Work request ▸
Leave the pictures out and write out the rest of the listing word for word.

The records ▸
* * *

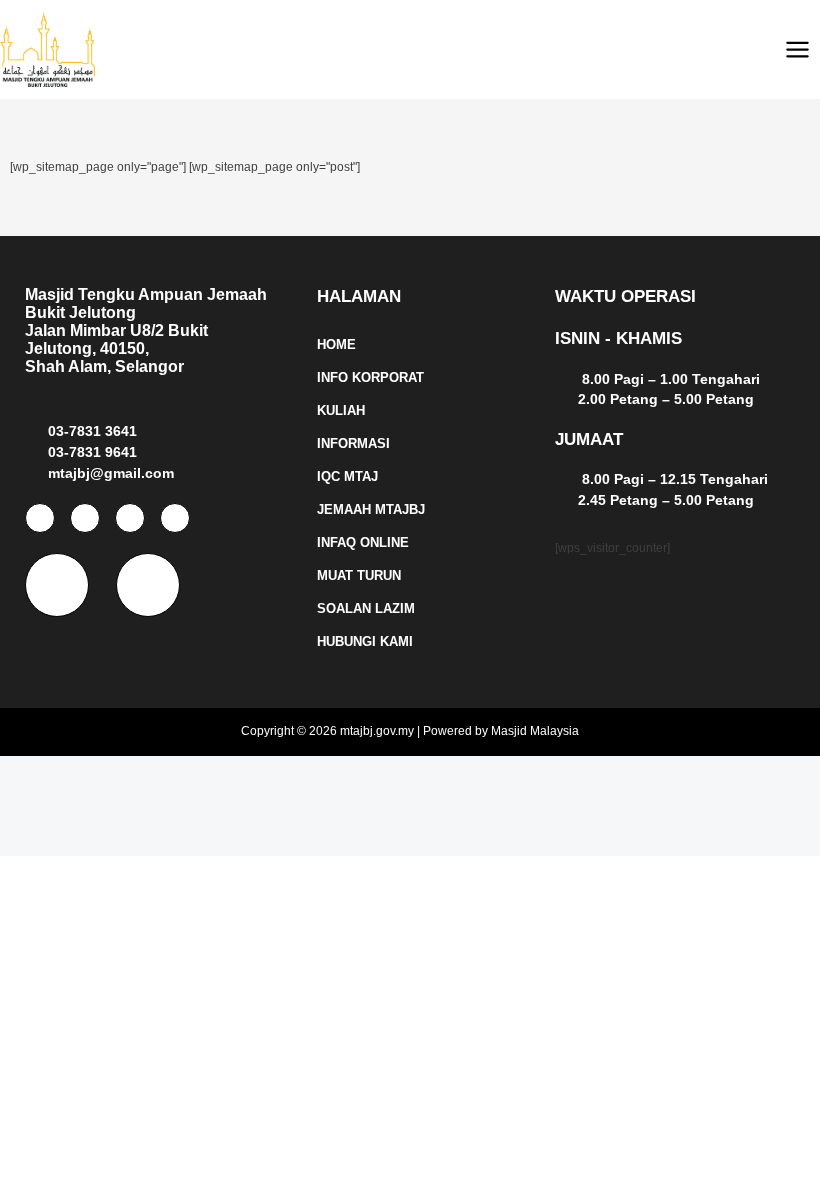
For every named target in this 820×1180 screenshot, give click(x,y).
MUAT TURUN (359, 575)
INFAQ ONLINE (363, 542)
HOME (336, 344)
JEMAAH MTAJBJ (371, 509)
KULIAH (341, 410)
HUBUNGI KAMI (365, 641)
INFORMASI (353, 443)
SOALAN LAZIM (366, 608)
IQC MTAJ (347, 476)
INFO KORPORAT (370, 377)
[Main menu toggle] (797, 49)
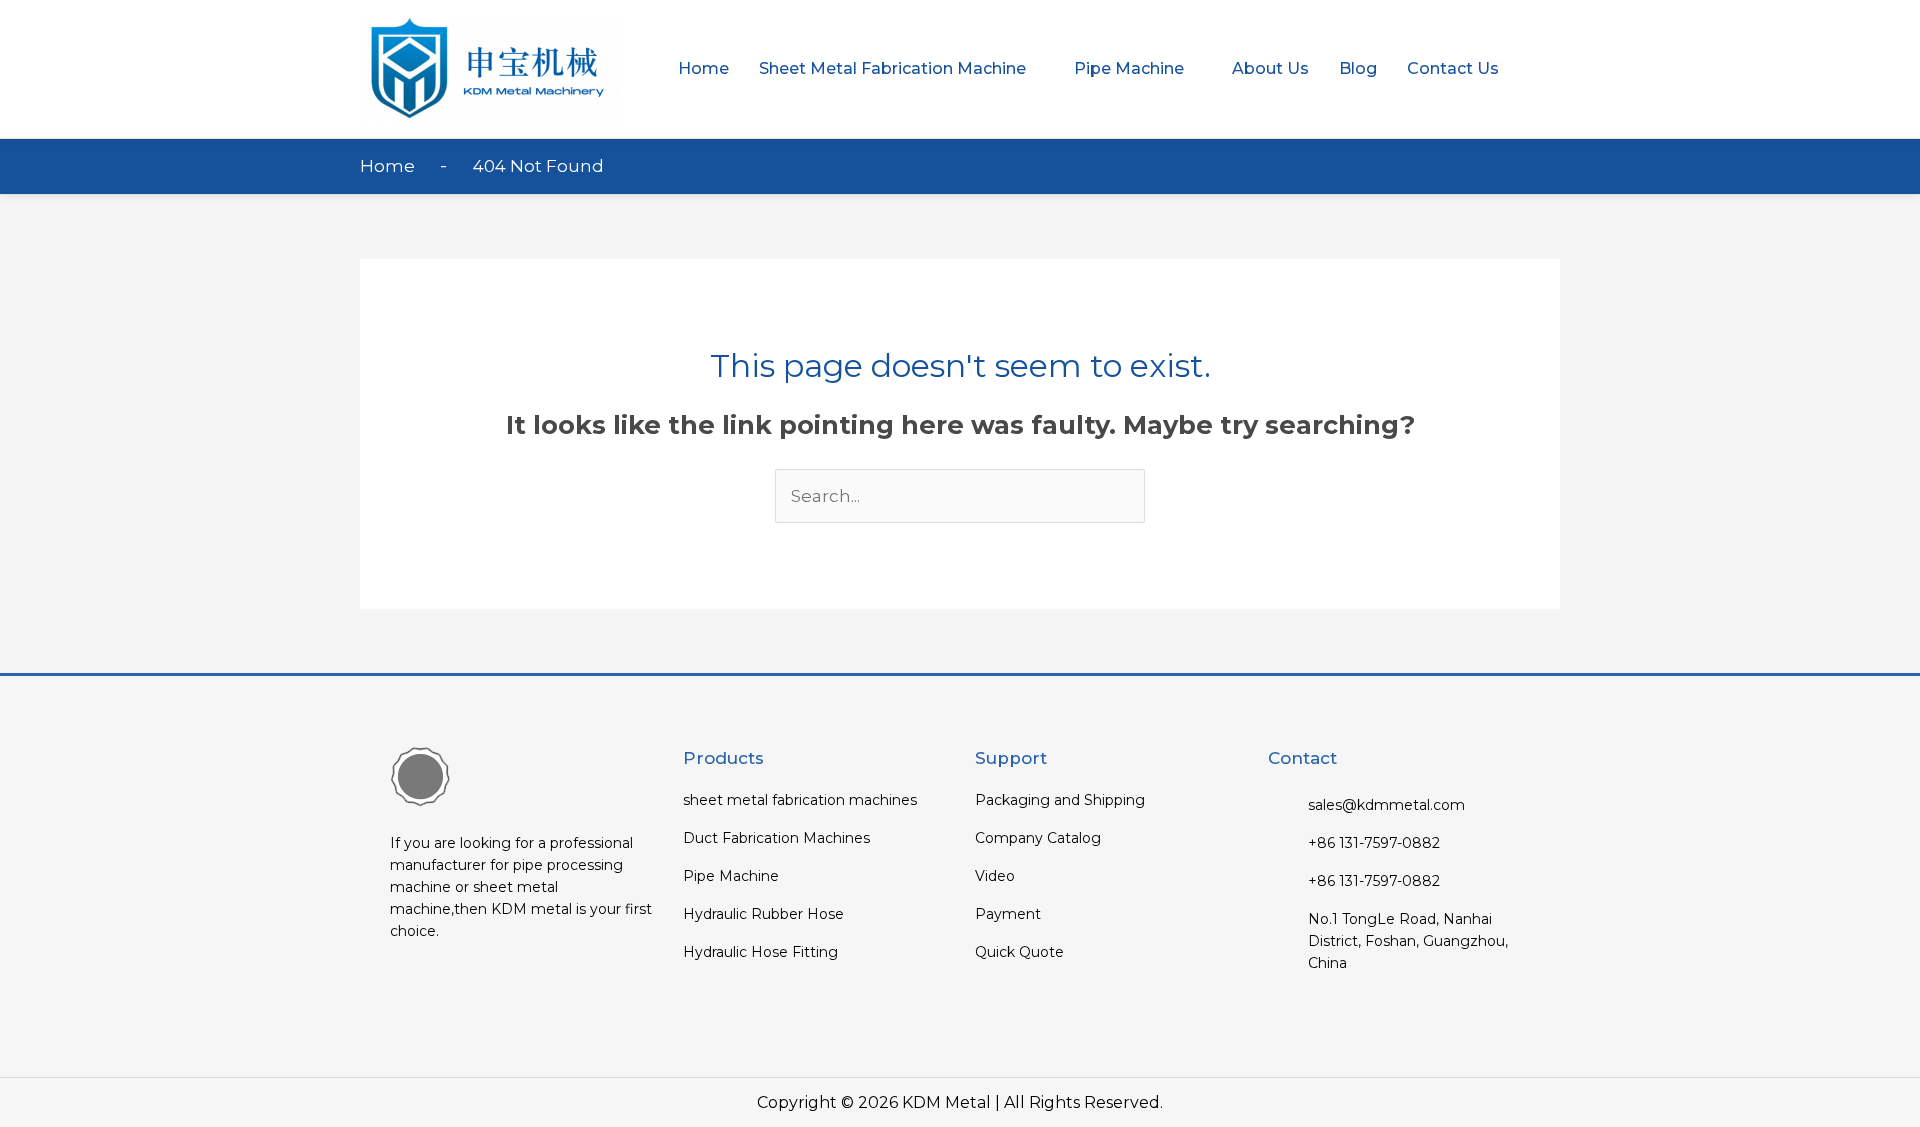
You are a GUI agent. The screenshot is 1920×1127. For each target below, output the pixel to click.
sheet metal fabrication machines (800, 800)
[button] (901, 69)
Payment (1008, 914)
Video (995, 876)
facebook (407, 989)
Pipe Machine (731, 876)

* * *

Task output ▸
For every named target in this 820×1180 screenshot, give click(x,y).
MUAT TURUN (359, 575)
INFAQ ONLINE (363, 542)
HOME (336, 344)
JEMAAH MTAJBJ (371, 509)
KULIAH (341, 410)
HUBUNGI KAMI (365, 641)
INFORMASI (353, 443)
SOALAN LAZIM (366, 608)
IQC MTAJ (347, 476)
INFO KORPORAT (370, 377)
[Main menu toggle] (797, 49)
You are a GUI agent. The screenshot is 1920×1127. For each target below, output the pixel to click.
sheet metal fabrication machines (800, 800)
[button] (901, 69)
Payment (1008, 914)
Video (995, 876)
facebook (407, 989)
Pipe Machine (731, 876)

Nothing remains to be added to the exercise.